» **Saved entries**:

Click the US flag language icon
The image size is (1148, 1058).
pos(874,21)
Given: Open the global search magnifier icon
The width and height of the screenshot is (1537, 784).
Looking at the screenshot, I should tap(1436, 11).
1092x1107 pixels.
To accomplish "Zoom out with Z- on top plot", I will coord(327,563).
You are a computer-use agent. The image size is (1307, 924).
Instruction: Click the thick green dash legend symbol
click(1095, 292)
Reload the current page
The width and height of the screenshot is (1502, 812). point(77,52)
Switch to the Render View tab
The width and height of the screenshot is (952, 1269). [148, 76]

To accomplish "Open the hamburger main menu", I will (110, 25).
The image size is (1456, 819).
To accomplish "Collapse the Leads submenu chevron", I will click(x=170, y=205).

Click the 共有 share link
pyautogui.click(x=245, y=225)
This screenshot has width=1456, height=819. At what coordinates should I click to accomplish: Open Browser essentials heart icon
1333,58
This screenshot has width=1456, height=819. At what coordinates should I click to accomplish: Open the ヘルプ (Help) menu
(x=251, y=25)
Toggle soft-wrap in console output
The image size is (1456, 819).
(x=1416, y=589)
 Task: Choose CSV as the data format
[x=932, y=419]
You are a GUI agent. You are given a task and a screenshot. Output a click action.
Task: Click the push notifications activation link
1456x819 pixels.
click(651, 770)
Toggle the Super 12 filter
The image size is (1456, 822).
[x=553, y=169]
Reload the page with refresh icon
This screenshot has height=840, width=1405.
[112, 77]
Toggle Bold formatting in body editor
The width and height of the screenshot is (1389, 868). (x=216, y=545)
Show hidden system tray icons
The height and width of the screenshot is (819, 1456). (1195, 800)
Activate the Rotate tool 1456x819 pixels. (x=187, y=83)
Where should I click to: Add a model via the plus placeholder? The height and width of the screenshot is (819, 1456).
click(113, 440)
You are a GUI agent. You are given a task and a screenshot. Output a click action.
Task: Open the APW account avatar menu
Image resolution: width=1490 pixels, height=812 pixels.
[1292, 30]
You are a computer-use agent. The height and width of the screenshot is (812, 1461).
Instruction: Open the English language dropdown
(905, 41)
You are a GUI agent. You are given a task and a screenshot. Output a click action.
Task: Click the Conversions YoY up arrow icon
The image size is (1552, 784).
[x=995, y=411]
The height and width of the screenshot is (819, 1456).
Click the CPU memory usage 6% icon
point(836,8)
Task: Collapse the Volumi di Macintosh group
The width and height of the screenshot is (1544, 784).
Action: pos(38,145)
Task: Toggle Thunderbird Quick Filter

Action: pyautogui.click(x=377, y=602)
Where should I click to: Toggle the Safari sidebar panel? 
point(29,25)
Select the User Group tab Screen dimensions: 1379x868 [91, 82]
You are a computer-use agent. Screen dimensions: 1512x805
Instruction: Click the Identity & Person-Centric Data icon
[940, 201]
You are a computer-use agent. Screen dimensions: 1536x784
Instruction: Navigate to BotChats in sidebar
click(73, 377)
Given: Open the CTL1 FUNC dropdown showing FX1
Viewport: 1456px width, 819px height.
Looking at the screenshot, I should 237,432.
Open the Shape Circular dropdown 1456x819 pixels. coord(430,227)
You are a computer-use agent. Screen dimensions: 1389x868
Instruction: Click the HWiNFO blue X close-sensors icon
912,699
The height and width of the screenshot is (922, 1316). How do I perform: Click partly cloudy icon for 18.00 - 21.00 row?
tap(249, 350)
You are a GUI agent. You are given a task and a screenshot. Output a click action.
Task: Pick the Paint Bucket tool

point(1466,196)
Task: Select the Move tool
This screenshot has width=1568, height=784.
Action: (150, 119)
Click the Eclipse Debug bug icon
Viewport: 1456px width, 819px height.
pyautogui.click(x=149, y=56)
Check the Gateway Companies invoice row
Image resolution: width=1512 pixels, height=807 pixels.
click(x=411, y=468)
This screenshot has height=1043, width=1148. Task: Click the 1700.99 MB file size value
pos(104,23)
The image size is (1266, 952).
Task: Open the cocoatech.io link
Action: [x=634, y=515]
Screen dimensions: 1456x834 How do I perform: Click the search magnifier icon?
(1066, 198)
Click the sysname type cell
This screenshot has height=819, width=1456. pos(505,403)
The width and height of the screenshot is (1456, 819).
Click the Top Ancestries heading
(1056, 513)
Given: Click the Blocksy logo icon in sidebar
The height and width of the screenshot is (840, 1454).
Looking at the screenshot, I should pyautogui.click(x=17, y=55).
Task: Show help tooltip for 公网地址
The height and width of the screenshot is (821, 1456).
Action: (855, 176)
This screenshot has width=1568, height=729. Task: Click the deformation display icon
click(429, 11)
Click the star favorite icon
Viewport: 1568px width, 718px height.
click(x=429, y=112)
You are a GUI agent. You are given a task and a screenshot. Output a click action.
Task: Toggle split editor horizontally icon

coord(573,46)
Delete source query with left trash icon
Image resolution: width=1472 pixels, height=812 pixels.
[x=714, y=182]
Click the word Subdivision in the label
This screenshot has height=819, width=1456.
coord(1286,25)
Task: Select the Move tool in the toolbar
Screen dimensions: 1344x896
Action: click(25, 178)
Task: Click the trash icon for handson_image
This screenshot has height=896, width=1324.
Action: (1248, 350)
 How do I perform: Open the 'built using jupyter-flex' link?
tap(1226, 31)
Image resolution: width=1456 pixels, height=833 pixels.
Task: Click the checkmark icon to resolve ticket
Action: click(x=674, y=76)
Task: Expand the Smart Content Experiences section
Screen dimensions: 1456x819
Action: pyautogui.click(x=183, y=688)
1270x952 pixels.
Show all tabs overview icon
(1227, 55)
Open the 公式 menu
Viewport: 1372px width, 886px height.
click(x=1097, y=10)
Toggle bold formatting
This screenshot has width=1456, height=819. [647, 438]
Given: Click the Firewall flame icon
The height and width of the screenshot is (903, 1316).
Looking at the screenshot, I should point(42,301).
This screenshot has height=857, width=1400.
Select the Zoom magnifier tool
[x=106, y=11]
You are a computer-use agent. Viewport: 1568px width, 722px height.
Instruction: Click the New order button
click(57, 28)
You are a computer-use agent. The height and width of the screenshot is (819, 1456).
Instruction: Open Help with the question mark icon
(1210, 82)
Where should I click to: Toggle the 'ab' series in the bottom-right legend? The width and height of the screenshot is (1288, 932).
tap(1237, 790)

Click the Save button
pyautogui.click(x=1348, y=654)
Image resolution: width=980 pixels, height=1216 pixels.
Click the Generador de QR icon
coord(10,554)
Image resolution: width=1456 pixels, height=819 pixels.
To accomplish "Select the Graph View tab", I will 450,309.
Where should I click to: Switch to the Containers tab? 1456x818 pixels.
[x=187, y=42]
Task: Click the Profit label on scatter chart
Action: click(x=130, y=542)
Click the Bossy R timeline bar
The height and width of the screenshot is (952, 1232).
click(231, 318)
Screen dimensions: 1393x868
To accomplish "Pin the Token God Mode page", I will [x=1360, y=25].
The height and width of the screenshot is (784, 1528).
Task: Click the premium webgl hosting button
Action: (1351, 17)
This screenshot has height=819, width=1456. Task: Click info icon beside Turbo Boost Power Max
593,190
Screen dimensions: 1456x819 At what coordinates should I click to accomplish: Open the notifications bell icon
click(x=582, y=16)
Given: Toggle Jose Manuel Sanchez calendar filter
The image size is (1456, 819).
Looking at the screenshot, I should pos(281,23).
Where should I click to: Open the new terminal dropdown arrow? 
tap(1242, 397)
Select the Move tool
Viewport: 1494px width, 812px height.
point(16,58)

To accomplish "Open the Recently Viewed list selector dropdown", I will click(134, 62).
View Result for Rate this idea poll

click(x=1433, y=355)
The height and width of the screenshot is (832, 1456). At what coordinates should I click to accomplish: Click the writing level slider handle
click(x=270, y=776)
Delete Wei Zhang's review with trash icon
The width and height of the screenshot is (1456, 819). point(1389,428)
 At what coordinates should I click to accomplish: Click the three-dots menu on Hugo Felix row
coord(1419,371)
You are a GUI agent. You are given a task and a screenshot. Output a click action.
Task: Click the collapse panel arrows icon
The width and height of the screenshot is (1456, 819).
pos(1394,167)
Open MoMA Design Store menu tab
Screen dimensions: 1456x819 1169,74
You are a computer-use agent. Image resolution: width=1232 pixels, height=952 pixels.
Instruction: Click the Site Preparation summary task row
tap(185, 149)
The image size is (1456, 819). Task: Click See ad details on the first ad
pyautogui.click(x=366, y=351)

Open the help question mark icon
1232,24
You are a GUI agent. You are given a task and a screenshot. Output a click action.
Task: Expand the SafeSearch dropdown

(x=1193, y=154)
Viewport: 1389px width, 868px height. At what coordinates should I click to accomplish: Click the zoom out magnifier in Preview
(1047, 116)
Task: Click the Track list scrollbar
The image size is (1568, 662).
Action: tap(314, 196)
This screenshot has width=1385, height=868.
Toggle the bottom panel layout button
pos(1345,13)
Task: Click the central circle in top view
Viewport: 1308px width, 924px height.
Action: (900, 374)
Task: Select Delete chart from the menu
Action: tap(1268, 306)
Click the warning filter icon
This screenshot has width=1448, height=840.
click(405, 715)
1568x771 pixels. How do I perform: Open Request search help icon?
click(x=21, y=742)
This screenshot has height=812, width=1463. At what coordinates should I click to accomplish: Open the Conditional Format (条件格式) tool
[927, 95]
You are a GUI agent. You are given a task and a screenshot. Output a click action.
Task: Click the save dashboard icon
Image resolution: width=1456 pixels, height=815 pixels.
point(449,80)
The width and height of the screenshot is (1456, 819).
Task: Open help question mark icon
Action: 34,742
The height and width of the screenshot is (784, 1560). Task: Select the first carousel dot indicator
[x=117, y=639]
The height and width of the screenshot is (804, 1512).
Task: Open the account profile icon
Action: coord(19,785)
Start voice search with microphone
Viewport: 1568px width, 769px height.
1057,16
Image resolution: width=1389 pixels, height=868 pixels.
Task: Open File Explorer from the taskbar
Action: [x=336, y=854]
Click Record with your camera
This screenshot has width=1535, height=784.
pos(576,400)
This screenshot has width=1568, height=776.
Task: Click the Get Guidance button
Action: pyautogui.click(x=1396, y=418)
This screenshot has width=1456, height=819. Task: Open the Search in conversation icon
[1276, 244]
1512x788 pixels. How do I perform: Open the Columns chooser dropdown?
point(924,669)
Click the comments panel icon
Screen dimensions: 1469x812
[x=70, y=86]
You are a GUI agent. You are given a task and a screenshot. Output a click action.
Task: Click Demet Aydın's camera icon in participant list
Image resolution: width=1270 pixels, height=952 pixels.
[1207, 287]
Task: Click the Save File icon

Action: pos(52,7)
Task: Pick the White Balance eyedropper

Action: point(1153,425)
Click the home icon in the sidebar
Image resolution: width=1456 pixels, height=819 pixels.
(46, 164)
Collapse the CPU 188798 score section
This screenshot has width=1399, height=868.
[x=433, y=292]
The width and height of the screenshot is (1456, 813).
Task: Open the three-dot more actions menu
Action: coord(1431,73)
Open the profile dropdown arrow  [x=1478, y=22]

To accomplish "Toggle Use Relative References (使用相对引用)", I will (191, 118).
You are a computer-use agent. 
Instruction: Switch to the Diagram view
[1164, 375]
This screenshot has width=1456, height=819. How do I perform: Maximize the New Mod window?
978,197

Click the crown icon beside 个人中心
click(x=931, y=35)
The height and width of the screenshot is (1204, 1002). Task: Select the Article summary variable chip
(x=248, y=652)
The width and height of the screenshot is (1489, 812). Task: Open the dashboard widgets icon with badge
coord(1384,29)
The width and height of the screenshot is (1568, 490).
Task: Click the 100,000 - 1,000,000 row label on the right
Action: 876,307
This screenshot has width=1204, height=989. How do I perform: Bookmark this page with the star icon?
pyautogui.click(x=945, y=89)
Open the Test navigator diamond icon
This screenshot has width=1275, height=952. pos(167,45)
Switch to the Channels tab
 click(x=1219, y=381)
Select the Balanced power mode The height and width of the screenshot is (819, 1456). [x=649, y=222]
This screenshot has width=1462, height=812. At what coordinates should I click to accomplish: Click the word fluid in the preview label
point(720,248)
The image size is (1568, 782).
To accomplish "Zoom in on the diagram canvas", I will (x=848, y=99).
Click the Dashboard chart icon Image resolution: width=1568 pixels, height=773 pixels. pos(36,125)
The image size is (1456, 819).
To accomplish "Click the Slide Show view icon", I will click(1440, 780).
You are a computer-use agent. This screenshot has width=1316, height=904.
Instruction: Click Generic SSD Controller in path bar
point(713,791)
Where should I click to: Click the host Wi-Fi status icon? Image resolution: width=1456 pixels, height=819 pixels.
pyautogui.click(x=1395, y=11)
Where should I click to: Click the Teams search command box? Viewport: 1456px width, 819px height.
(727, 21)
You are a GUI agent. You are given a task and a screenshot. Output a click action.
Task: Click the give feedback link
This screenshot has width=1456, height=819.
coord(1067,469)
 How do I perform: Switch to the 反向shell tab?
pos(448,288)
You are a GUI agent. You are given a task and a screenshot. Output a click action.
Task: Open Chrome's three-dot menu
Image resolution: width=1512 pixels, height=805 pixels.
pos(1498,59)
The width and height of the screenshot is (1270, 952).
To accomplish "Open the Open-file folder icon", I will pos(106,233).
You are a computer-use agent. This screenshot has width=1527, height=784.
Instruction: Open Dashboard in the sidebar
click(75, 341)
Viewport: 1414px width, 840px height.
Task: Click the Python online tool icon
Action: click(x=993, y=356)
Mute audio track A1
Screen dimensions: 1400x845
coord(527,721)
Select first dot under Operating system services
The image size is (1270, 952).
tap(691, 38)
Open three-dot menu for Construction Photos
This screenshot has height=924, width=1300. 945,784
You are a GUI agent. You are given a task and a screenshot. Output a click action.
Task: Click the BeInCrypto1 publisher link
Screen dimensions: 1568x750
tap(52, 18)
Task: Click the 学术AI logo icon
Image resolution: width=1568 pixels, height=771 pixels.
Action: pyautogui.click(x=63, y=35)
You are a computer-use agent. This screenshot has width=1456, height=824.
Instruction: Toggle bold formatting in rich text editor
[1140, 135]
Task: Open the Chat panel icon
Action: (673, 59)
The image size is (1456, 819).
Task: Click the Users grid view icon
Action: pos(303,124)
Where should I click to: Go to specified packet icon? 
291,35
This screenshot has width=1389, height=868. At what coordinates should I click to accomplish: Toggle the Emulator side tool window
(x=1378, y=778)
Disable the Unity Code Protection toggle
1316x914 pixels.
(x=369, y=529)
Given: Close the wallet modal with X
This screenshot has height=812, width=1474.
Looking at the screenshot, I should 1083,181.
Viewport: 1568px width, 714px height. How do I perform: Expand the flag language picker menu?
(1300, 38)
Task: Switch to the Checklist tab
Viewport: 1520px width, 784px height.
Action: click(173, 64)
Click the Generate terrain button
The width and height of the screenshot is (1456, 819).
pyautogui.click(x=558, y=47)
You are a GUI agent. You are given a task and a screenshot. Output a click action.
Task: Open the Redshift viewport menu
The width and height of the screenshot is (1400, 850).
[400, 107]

» **Assignment**:
Report every line in the data above in which the word "Move" appears.

» **Task answer**:
Task: Select the Move tool
Task: Select the Move tool in the toolbar
Select the Move tool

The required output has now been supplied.